Pointing records for text and elements
-- Begin --
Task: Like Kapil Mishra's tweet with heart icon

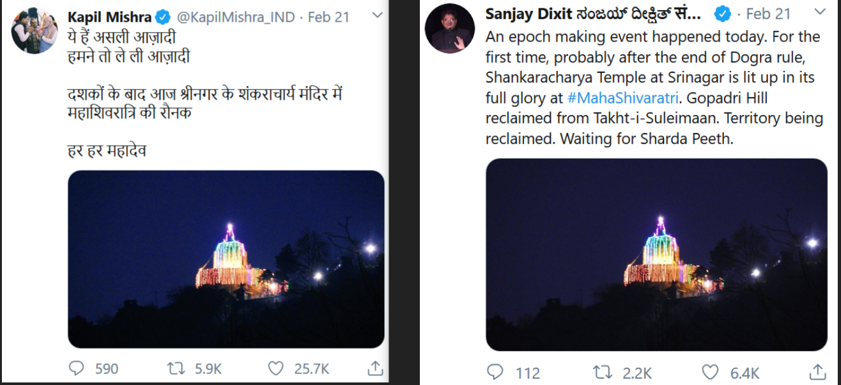Action: click(275, 368)
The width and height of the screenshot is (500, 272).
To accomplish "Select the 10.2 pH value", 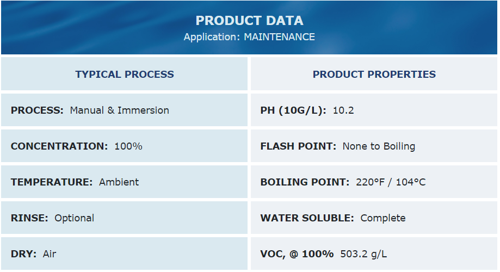I will tap(343, 110).
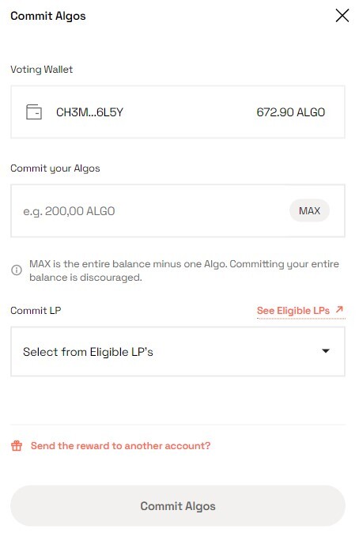Expand the Select from Eligible LP's dropdown
Screen dimensions: 359x533
point(178,351)
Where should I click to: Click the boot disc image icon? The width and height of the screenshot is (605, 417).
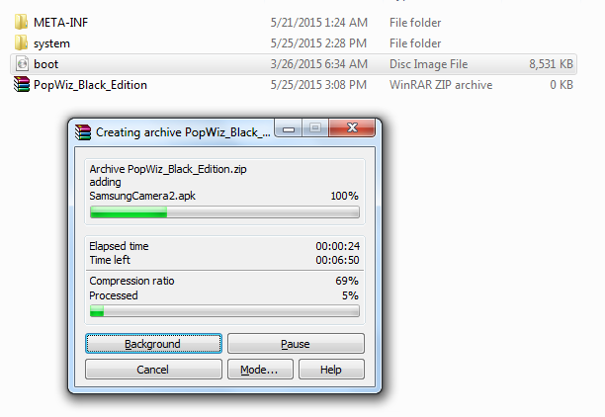pyautogui.click(x=22, y=63)
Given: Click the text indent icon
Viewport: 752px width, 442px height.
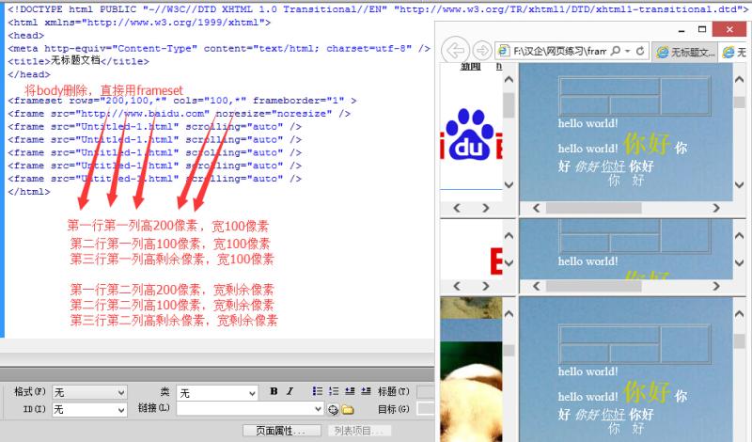Looking at the screenshot, I should 365,391.
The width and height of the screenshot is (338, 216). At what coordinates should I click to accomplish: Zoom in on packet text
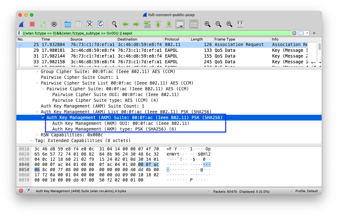pos(207,24)

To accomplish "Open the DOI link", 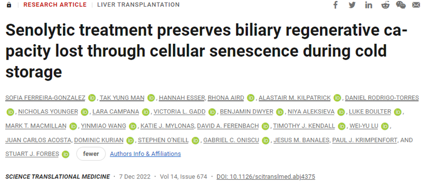I will click(266, 177).
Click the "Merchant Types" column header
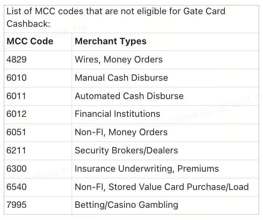Viewport: 263px width, 220px height. click(x=110, y=41)
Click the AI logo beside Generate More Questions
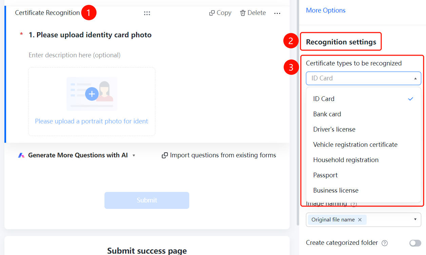Image resolution: width=426 pixels, height=255 pixels. 21,155
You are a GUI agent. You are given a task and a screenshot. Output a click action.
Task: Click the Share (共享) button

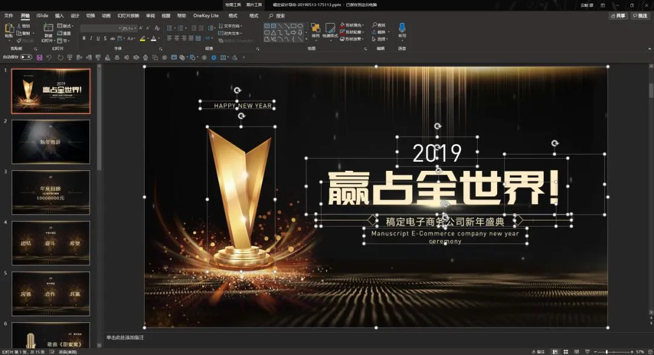(618, 16)
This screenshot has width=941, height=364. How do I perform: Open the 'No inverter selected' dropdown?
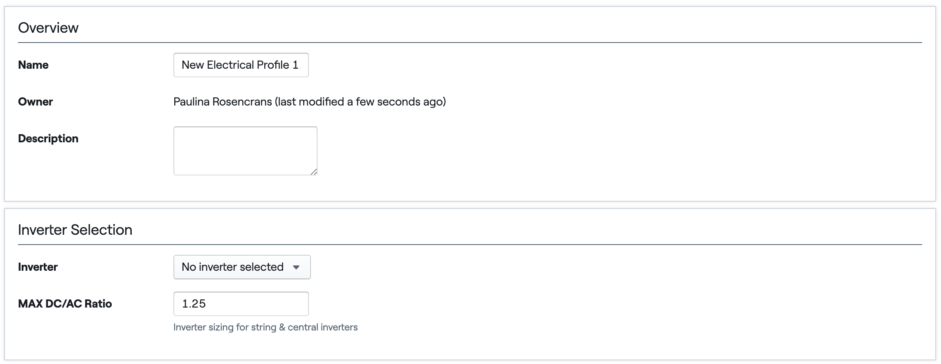click(242, 267)
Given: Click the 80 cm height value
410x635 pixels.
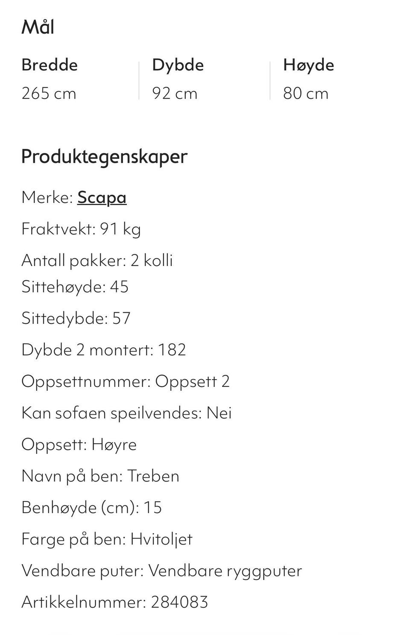Looking at the screenshot, I should point(306,93).
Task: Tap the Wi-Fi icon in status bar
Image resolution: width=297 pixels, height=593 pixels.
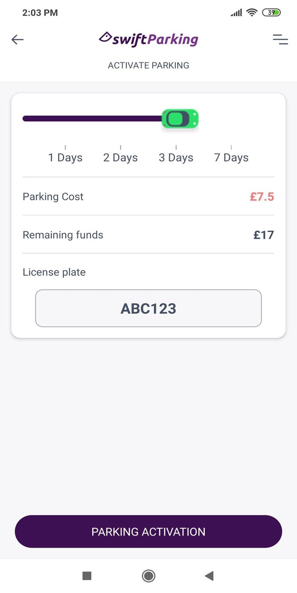Action: pyautogui.click(x=252, y=13)
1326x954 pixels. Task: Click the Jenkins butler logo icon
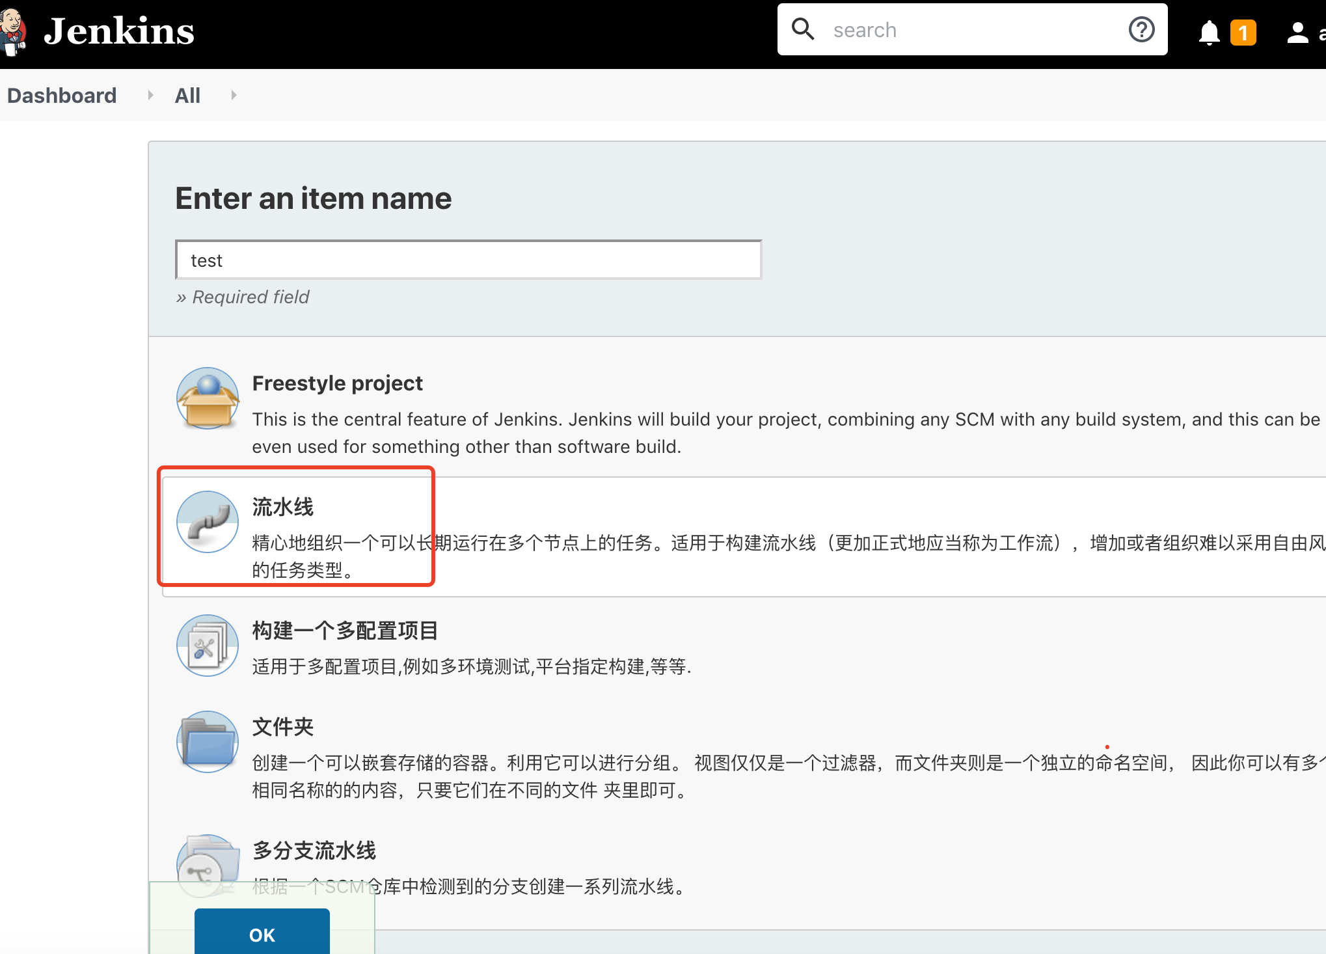[13, 31]
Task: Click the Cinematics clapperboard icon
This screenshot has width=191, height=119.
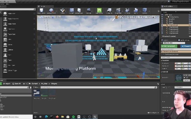Action: pyautogui.click(x=118, y=11)
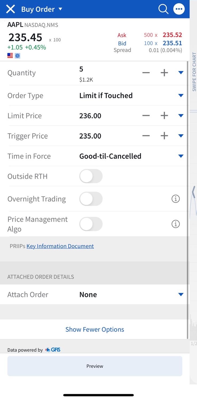Tap Show Fewer Options
Screen dimensions: 197x400
pyautogui.click(x=95, y=330)
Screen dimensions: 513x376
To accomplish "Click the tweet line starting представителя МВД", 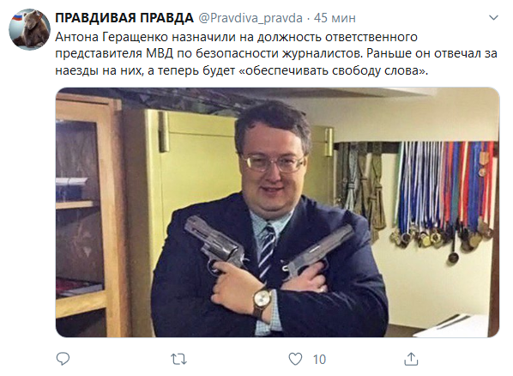I will pyautogui.click(x=276, y=54).
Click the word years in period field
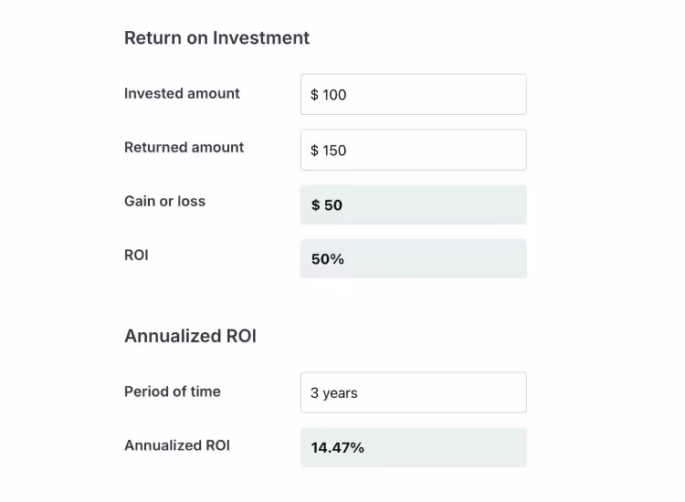685x502 pixels. coord(341,393)
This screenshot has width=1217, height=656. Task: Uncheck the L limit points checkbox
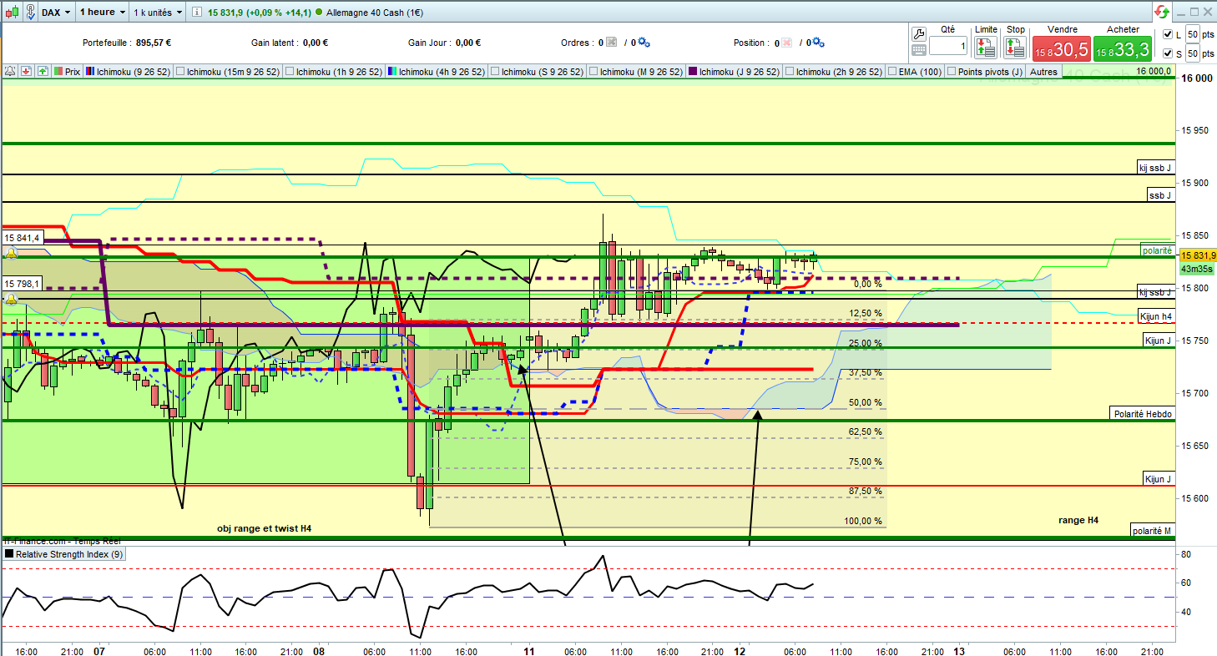coord(1167,34)
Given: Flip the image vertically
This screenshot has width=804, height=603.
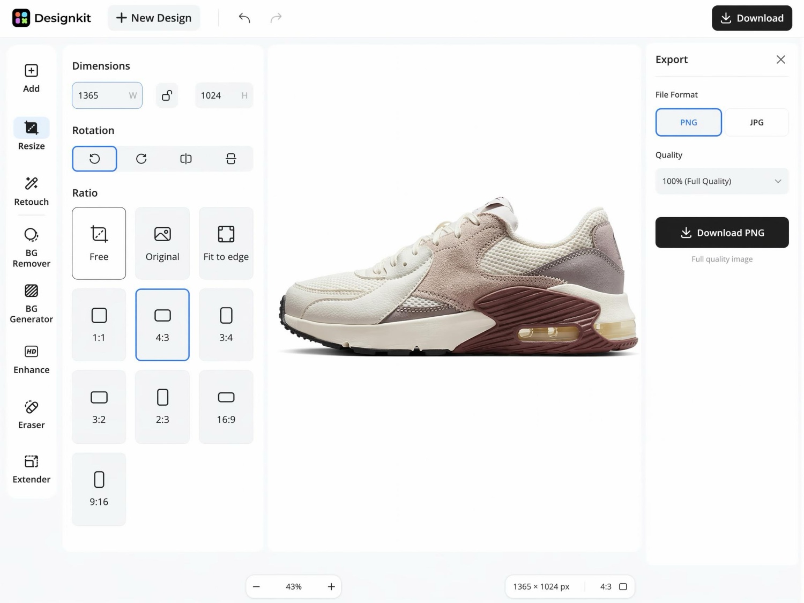Looking at the screenshot, I should click(231, 159).
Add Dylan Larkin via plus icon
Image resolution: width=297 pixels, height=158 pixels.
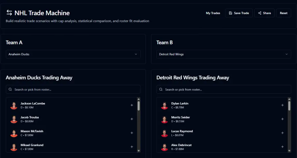coord(282,105)
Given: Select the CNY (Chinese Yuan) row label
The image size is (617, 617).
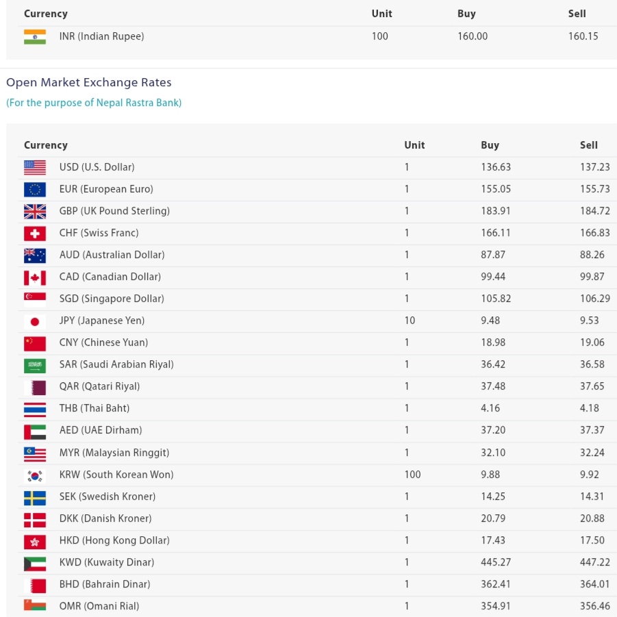Looking at the screenshot, I should [103, 342].
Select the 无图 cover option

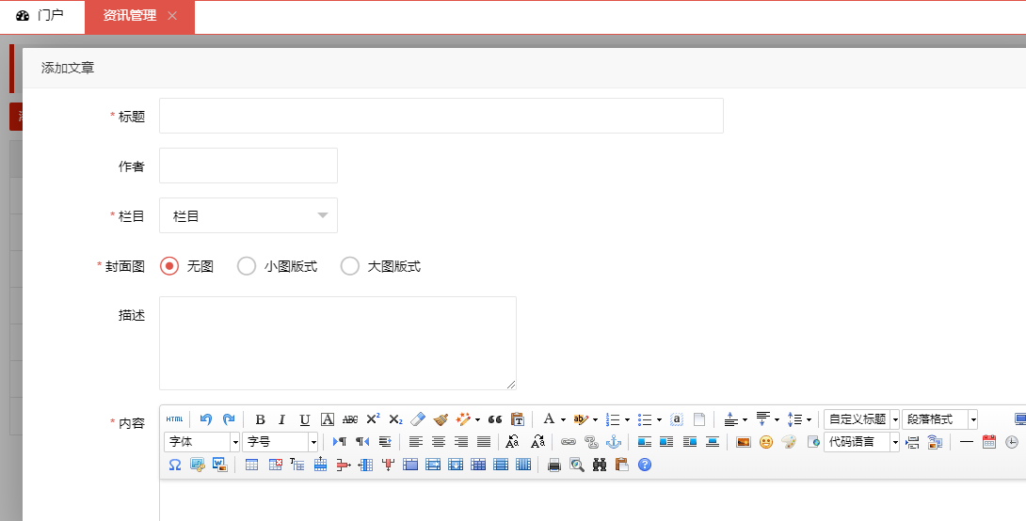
-- End --
§ **AIM OF THE EXERCISE**:
Arrange the stretch of records from the line containing "Given: Click the 80 cm height value" through the line containing "Action: pyautogui.click(x=252, y=13)" as a numbered list, skipping blank lines and omitting the pictures.

§ **OUTPUT OF THE EXERCISE**:
1. Given: Click the 80 cm height value
2. 410x635 pixels.
3. Looking at the screenshot, I should point(306,93).
4. Task: Tap the Wi-Fi icon in status bar
5. Image resolution: width=297 pixels, height=593 pixels.
6. Action: pyautogui.click(x=252, y=13)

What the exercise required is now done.